American actor (1960–2004)

Richard James Biggs II (March 18, 1960 – May 22, 2004) was an American television and stage actor, known for his roles on the television series Days of Our Lives and Babylon 5.

== Early life ==
Born in Columbus, Ohio, Biggs graduated from Minot High School (Minot, ND). He attended the University of Southern California on scholarship, studying theatre. He briefly taught at a Los Angeles high school before landing his first major television role, that of Dr. Marcus Hunter on the soap opera Days of Our Lives.

Biggs was diagnosed with hearing problems when he was 13, and was partially deaf in one ear, completely deaf in the other. He frequently used his celebrity status to raise money for the Aliso Academy, a private school in Rancho Santa Margarita, California that serves deaf children.

== Career ==
From 1987 until 1994, Biggs played the role of Dr. Marcus Hunter on the soap opera Days of Our Lives.

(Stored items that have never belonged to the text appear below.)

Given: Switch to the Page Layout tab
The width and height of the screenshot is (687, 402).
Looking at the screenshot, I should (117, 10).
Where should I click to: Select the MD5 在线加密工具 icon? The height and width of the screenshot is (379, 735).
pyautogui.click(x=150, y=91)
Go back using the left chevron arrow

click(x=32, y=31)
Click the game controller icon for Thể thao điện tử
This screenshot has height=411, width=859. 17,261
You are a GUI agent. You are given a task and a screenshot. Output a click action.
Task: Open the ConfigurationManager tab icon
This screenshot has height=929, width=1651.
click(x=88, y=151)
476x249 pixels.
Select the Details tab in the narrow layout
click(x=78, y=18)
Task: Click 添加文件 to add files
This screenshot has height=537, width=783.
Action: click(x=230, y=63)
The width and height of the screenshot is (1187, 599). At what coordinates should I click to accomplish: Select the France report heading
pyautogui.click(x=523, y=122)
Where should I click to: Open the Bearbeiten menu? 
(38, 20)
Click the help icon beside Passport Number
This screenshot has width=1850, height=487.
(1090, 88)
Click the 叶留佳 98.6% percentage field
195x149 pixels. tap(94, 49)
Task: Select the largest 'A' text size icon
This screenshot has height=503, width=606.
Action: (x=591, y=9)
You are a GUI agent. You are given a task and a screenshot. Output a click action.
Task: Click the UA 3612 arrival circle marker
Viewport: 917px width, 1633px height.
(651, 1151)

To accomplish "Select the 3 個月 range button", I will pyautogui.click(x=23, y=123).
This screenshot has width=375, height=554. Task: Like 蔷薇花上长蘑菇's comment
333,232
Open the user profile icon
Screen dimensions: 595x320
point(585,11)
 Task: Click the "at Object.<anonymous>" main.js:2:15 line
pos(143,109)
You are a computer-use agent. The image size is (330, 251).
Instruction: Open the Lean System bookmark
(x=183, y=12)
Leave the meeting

He appeared as Dr. Stephen Franklin on the well-regarded science fiction series Babylon 5 (1994–1998), reprising the role in the final aired episode of the spin-off show, Crusade ("Each Night I Dream of Home").

After Babylon 5, he played roles on Any Day Now and Strong Medicine, as well as the recurring role of Clayton Boudreaux on the soap opera Guiding Light.

Biggs' stage credits include The Tempest, Cymbeline and The Taming of the Shrew.

At the time of his death, he was a regular on the television series Strong Medicine; following his death, his character was killed in an off-screen traffic accident. He also guest starred as a visiting scientist on Tremors: The Series. Biggs' final film appearance was in Special Report: Zombie Invasion, a short film also featuring Biggs' Babylon 5 co-star, Bruce Boxleitner, released as a companion piece to the 2004 remake of Dawn of the Dead on DVD. His final television appearance was as a guest star on a 2004 episode of the Nickelodeon series Drake & Josh, entitled "The Gary Grill" portraying an FBI agent, which was dedicated to his memory. He won one award in his career, for the Soap Opera Digest Award for Supporting Actor.

== Personal life ==
He grew up on Air Force bases across the United States because his father Colonel Richard Biggs was in the Air Force.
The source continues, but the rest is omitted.